Suppose instead that $X$ lies in the elimination part. Let
\begin{align*}
B_0, B_1, \dots, B_r
\end{align*}
be the elimination part of the chosen branch, allowing unchanged $\vee E$ passages. We prove by induction on $i$ that each $B_i$ with $0\leq i\leq r$ is either controlled by $B_0$ or, after the first exceptional $\vee E$ or $\bot E$ conclusion on the branch, controlled by the target $B_m$. For $i=0$ this is immediate. If $B_i\leadsto B_{i+1}$ is an unchanged $\vee E$ passage, then $\ell(B_i)=\ell(B_{i+1})$, so the same control passes to $B_{i+1}$. If the transition is a $\wedge E$ or $\to E$ elimination transition, the elimination-control step says that the conclusion is a subformula of the major premise $B_i$; by transitivity it inherits the control already known for $B_i$. If the transition is a $\vee E$ or $\bot E$ transition, the elimination-control step says that the resulting common conclusion or arbitrary conclusion is controlled by the branch target $B_m$, and every later occurrence before $B_r$ is reached from it only by unchanged $\vee E$ passages because the branch lemma forbids a later major-premise elimination from such an occurrence. Hence $\ell(X)$ is either a subformula of $\ell(B_0)$ or a subformula of $\ell(B_m)$ in the exceptional cases. Thus it remains only to control the initial occurrence $B_0$ and the target occurrence $B_m$.
For the initial occurrence $B_0$, there are three cases. If $B_0$ is an open assumption, then $\ell(B_0)$ belongs to $\Gamma$. If $B_0$ is discharged by a $\to I$ rule introducing a formula $D \to E$, then $\ell(B_0)=D$, which is a subformula of $D \to E$; the introduced implication occurrence is the upward continuation of the subderivation conclusion and is higher in the dependency order than $B_0$, so the induction hypothesis controls it by $A$ or by an open assumption. If $B_0$ is discharged by a $\vee E$ rule whose major premise is labelled by $D \vee E$, then $\ell(B_0)$ is either $D$ or $E$, hence is a subformula of the major premise; that major premise is higher than $B_0$ by the same-rule dependency edge in the definition of $\prec$, so the induction hypothesis controls the major premise.

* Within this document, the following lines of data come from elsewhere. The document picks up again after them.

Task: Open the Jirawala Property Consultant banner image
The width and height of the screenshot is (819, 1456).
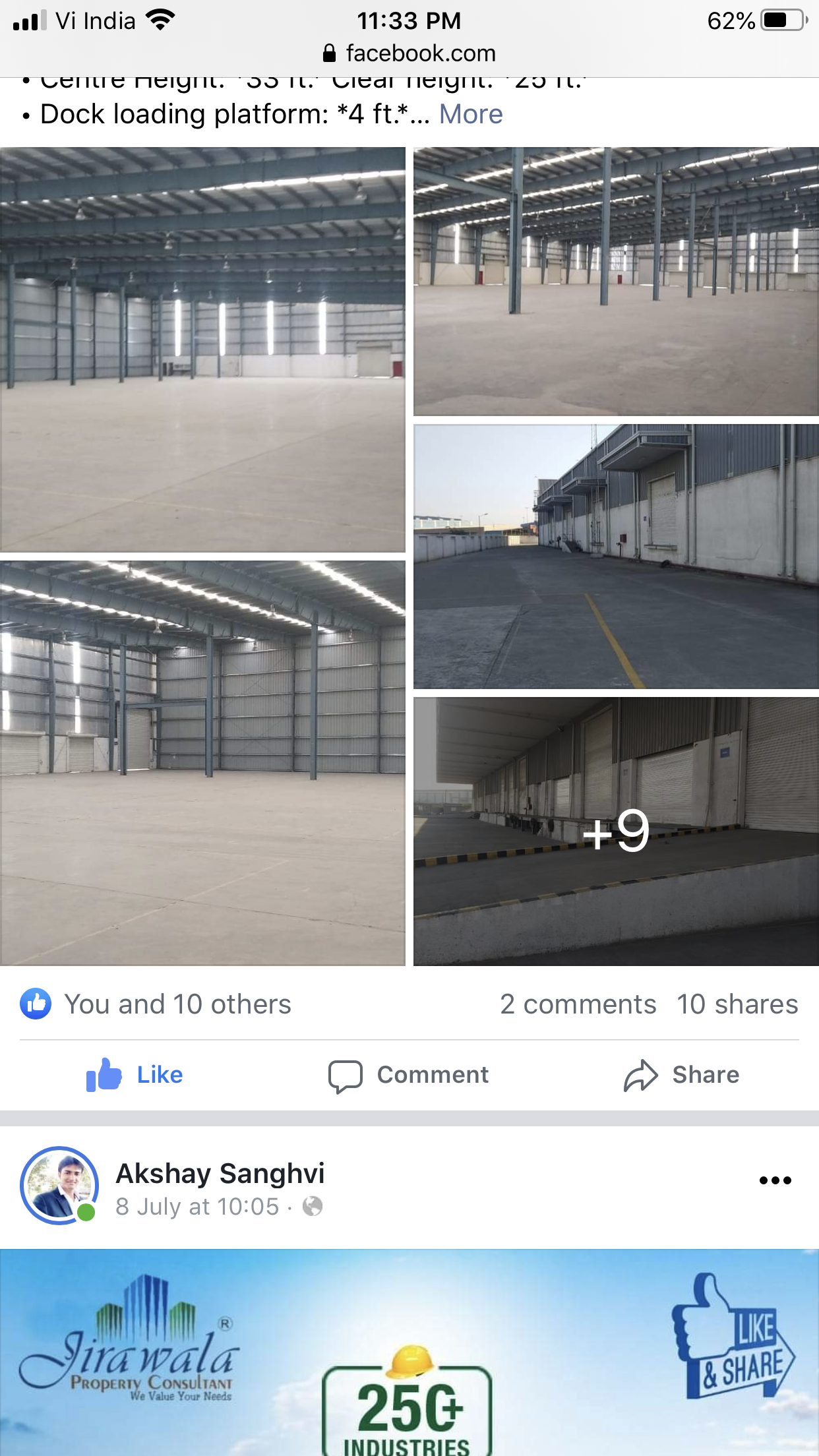Action: tap(410, 1352)

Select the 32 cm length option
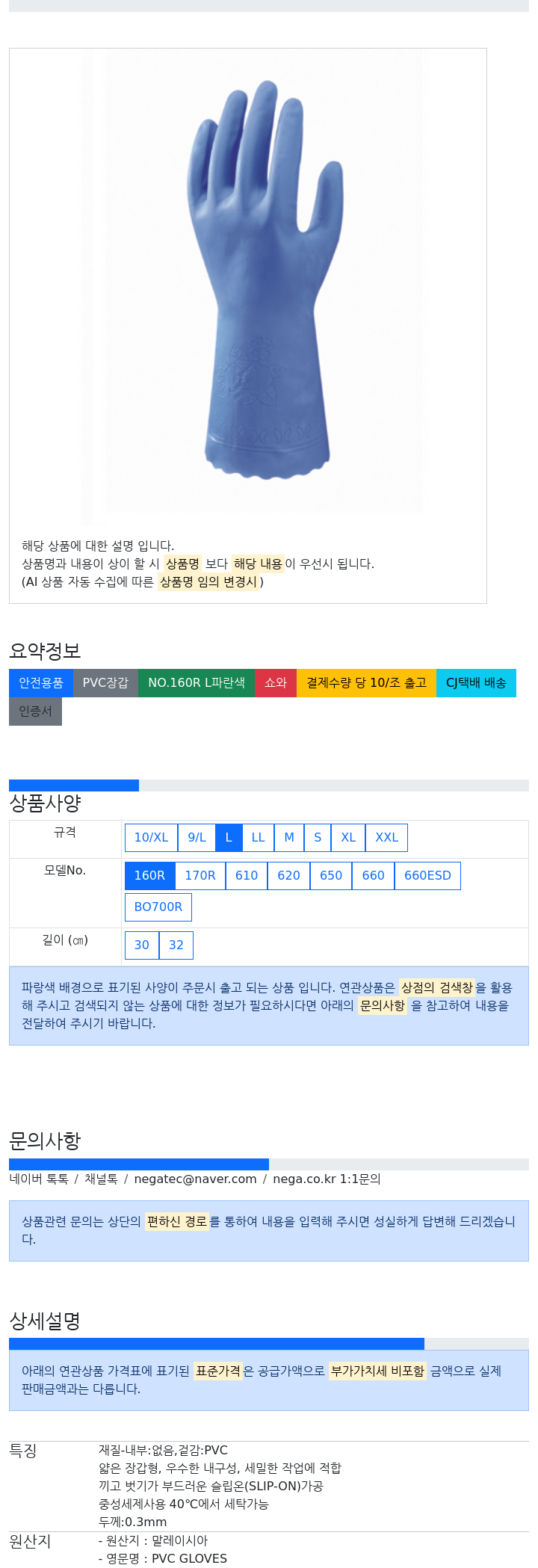pos(176,945)
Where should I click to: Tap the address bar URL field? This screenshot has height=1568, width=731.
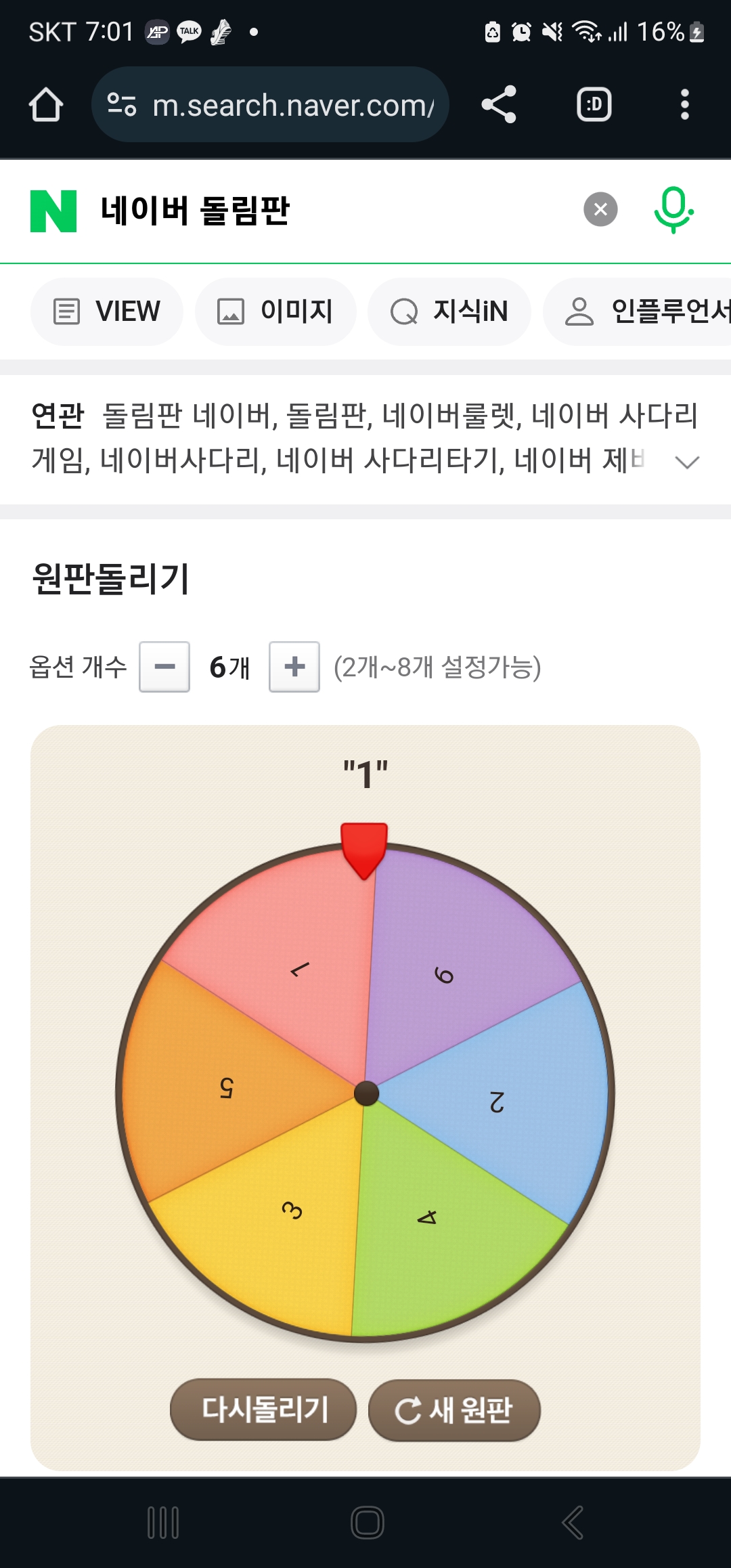(292, 105)
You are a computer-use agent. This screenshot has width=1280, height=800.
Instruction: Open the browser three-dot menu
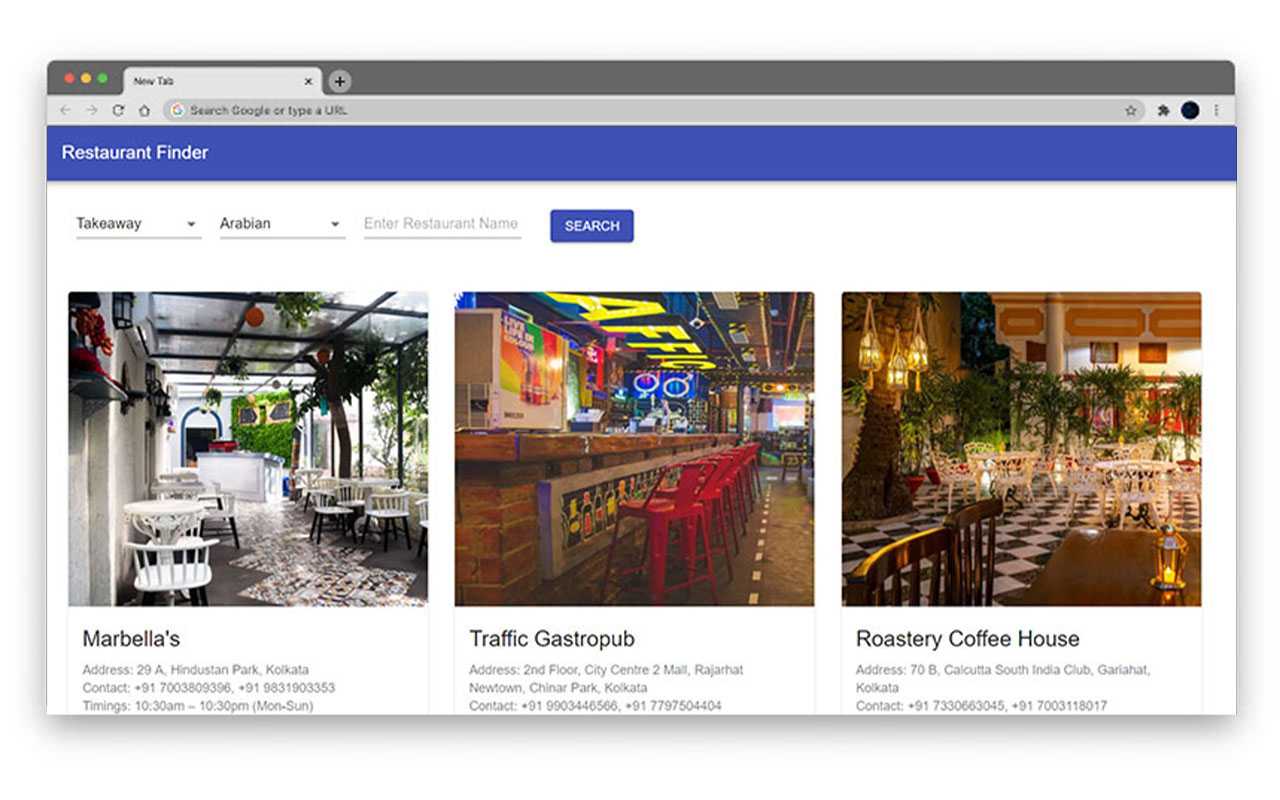pos(1216,111)
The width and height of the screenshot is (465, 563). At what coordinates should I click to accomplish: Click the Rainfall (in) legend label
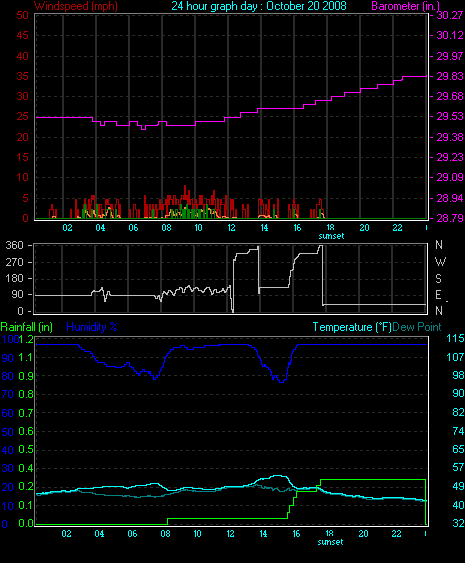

For the target occurrence $B_m$, again consider cases. If $B_m$ is the final conclusion, then $\ell(B_m)=A$. If $B_m$ is the minor premise of a $\to E$ rule with major premise labelled by $D \to E$, then $\ell(B_m)=D$, a subformula of the major premise; that major premise is higher than $B_m$ by the same-rule dependency edge, so the induction hypothesis controls it. If $B_m$ is a side-branch conclusion of $\vee E$, then the conclusion occurrence of that $\vee E$ rule has the same formula label as $B_m$ and is the upward continuation of $B_m$, so the induction hypothesis controls it. These are the only target types by the definition of branch target.
In each case, the occurrence under consideration is either itself labelled by $A$ or by a formula in $\Gamma$, or is a subformula of an occurrence already controlled by $A$ or by a formula in $\Gamma$. Transitivity of the subformula relation therefore gives the same control for the original occurrence. Combining this induction with the branch analysis above, every possible formula occurrence $B$ in $\Pi$ is a subformula of $A$ or of some $G \in \Gamma$.
[/step]
[step:Conclude the subformula property]
Since $B$ was an arbitrary formula occurrence in the normal derivation $\Pi$, the preceding argument applies to every formula occurring in $\Pi$. Therefore every formula occurring in $\Pi$ is a subformula of the conclusion $A$ or a subformula of some open assumption $G \in \Gamma$. This proves the subformula property for normal natural deduction derivations.